*What to work on*
Figure out how many lines in the records below hold the string "screenshot". That number alone is the answer.
Segment Start: Data shown
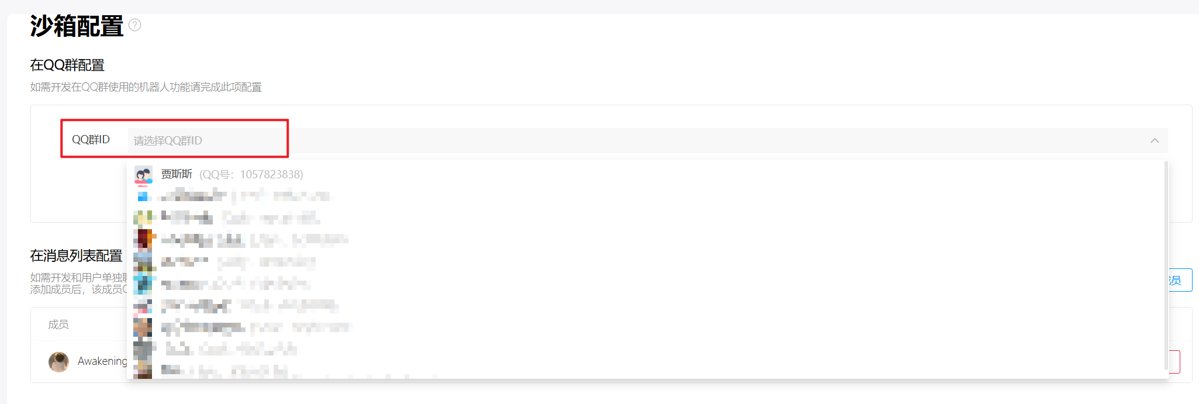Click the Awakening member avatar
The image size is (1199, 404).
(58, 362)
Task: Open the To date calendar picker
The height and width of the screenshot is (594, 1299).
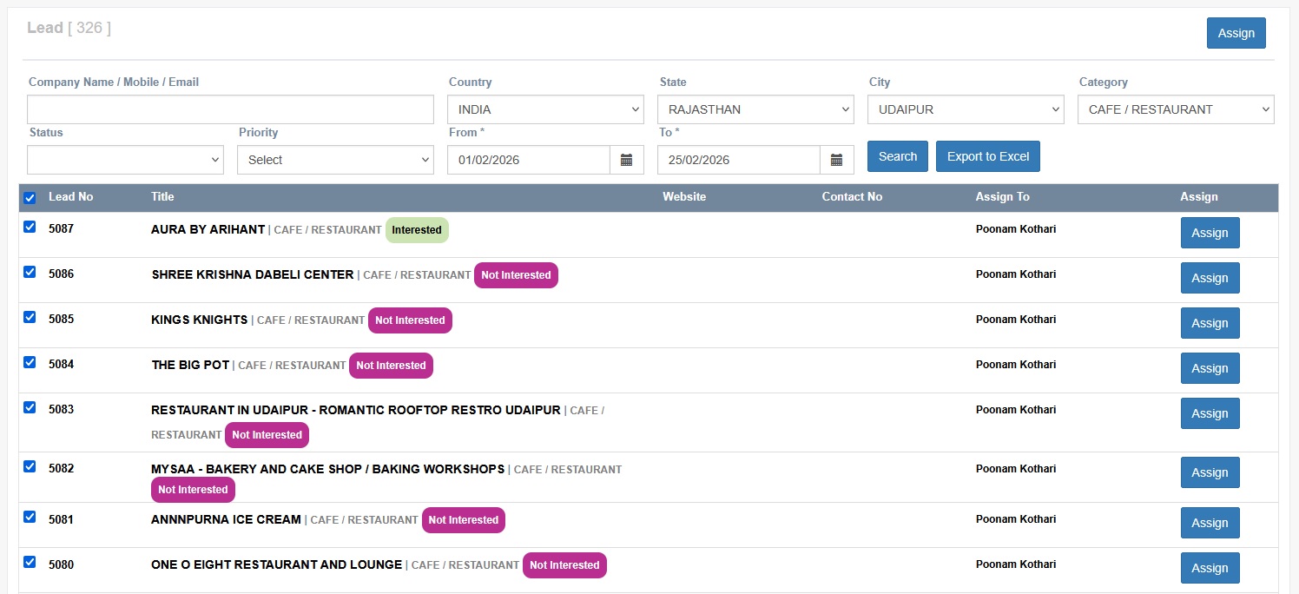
Segment End: Data shown
Segment Start: Data shown
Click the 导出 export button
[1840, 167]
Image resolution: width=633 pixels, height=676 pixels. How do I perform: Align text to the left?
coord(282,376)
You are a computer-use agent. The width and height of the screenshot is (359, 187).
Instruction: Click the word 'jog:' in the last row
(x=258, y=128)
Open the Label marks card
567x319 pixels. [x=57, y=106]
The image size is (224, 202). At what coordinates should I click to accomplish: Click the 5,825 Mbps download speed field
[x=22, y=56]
Segment End: Data shown
*Exercise output*
2